D/s relationships often include some type of sexual availability…and mine surely does.
When He asks, I am rarely willing to attempt a “no.” And I usually have no problem jumping to fulfill his sexual needs, be it a blow job in the afternoon, a morning fuck, or a mid-day bend-over in the bedroom. I don’t mind Him fucking my face, using me for His pleasure. In fact, I enjoy it 90% of the time.
The time I have the most trouble living up to the “Sexual Availability” credo is in the middle of the night.
I love my sleep. I need my sleep. Without my sleep, I am not even human. And when my sleep is interrupted I forget myself. I am not a submissive…I am an angry, hissing demon, completely unaware of my daytime personality. Unfortunately, my Husband’s sexsomnia is sometimes as strong as my own unwillingness to fuck after midnight (most nights), and His middle-of-the-night advances can lead me to become snappy and pissed off and willing to throw pillows and insults…anything to protect my slumber.
Thankfully, when His sexsomnia kicks in (when He’s stressed, sick, overtired, drunk, etc.), He’s as unaware of my behavior as He is of His own.
Aside from this, however, I am usually perfectly fine with my body being His to use as He sees fit and when. In fact, it’s a turn-on to know that He has that sort of control and that He is willing and happy to use it on a regular basis. It’s that Dominant side of Him that makes me sloppy wet on a regular basis.
When I’m Not in the Mood
I realize that sex isn’t the focus of every D/s relationship, but for ours, it definitely is. I’d say that sexual submission is equal to mental submission for us.
And while I may have a bit of work to do to make myself less irritable about being woken up for sex at night, I am mostly happy to accommodate.
There are times, of course, when I’m really not in the mood. Sometimes, I suck that back and go with the flow, hoping that my body eventually figures it out and joins the party, which it usually does.
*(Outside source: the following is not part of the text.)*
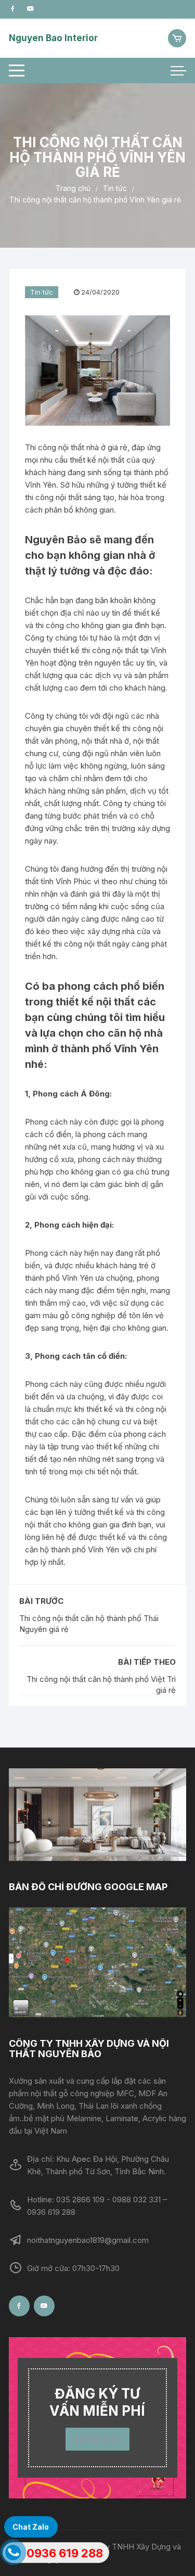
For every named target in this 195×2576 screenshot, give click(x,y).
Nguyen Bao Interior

But, if it doesn’t, He is not so unperceptive or cruel to simply use me when my body is not willing to cooperate (though there has been a time or two…and I suppose that just proves that He can, and I’ll not put up a fight). After all, my body is His to use, His to command. He also wants to be wanted and enjoy sex with a willing partner, so if I’m not interested, He’s unlikely to want it, anyway.
He is a fair and loving Dominant…as He is also my Husband and best friend. He’s not in this to hurt me (like really hurt me). This is about making us both feel good, so fucking me when I feel like shit…when I’m sick or depressed? Usually that doesn’t happen. Very rarely does He choose to used His power over me in that way, unless it’s done with great care and reason. Sometimes He does it to get my head out of something else (like a reset), and He, of course, has the complete right (and my consent) to do it even when I’m pissed off about it…pouty, grumbling, and scowling.
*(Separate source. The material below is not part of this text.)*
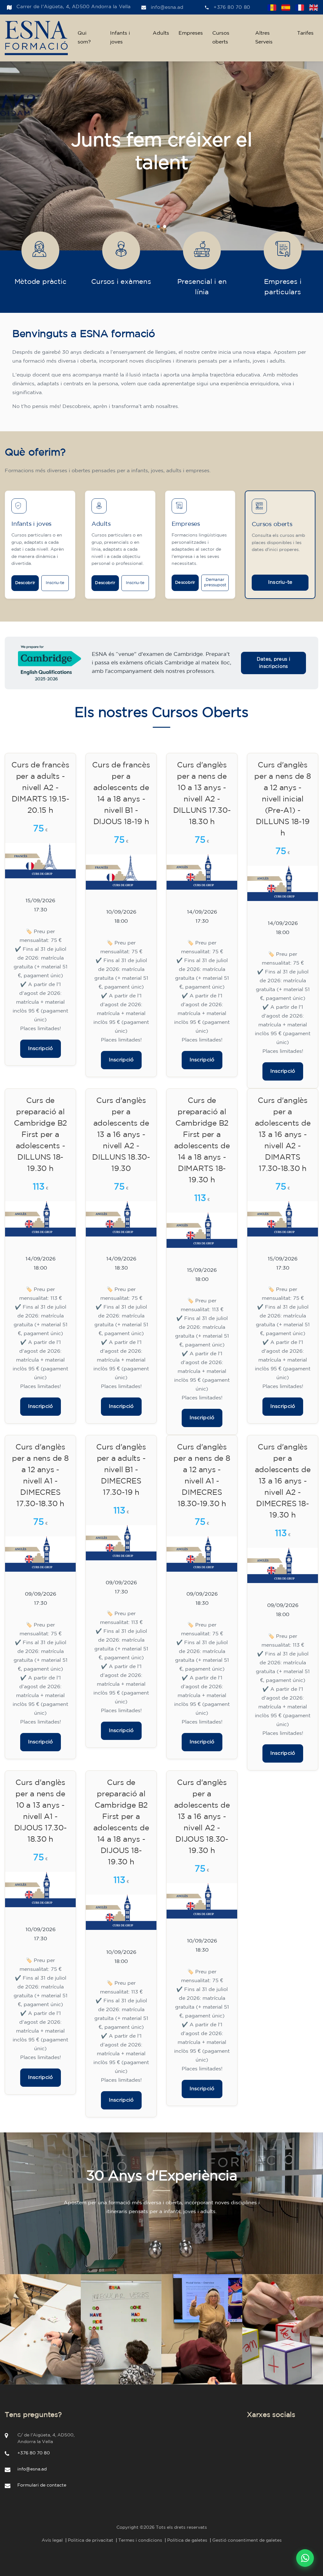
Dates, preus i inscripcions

He’s been with me for so long that He can see the signs that I’m just not into it. We’re human, and that happens, so it’s not really a big deal. However, both of us have had long-term libido issues, so when that “I’m not in the mood” thing creeps into weeks, then talks must ensue, because neither of us want to fall into the black lagoon of sexlessness again – it nearly ruined our marriage once before, and I’m not about to let that happen again.
In that past, it happened a lot more, but my libido (and His) seems to have taken a happy turn, and I am definitely interested in sex on a much more regular basis than I was several years ago (for several years)…thank FUCKING God.
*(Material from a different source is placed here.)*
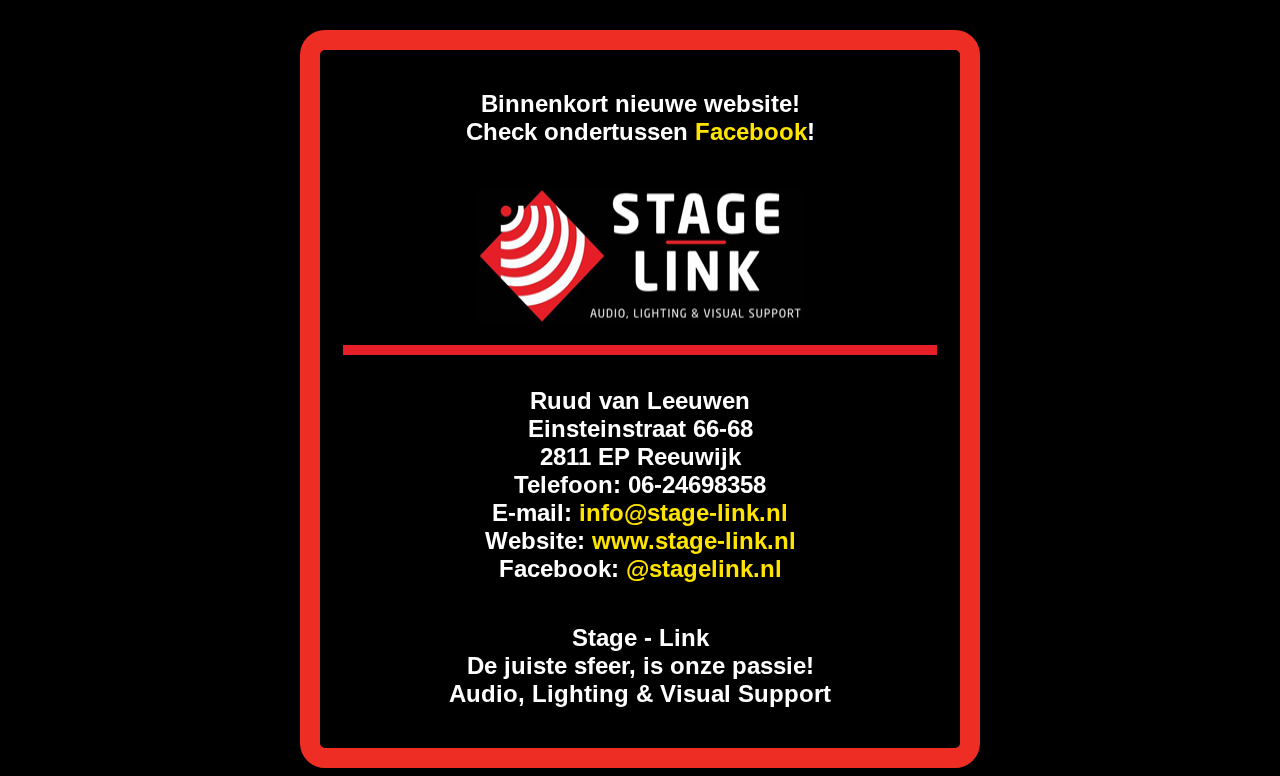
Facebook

Sexual availability, however, can also include being willing to engage in other sexual situations that a Dominant deems worthy…such as sex or sexual acts with others, public displays, masturbation as performance, etc. I am less “happy” to accommodate in these ways, as I’m a bit on the shy or easily embarrassed side and definitely freaked out by performing for or with others. I’m not as readily willing to admit to or submit to my “fantasized” interest in humiliation (something I’m not completely ready to explore yet), especially if other people are involved (I even struggle with masturbating for Him).
In fact, the idea of bringing others into our D/s equation at all conjures an instant “bite my lip” and “furrow my brow” reaction. For me, that type of activity lives in the fantasy realm still. It’s something I’ll write about, think about, even dream about, but I’m not ready to be taken to a party with a collar and a leash and told to kneel beside Him or have Him hand me over to be used by a stranger for His pleasure.
My body is His…available for His touch, His kiss, His pleasure, His demands. Ready to present, to bend and twist to His command. To suck Him, to hold Him, to kneel at His feet. To open myself to Him, tell Him my secrets, my desires, my needs, and my truths. He is my other half…my strength…my rock.
And I feel pretty damned lucky to have Him…to have someone who seeks my sexual availability and honors it for what it is, a flawed gift of vulnerability wrapped in ribbons of trust.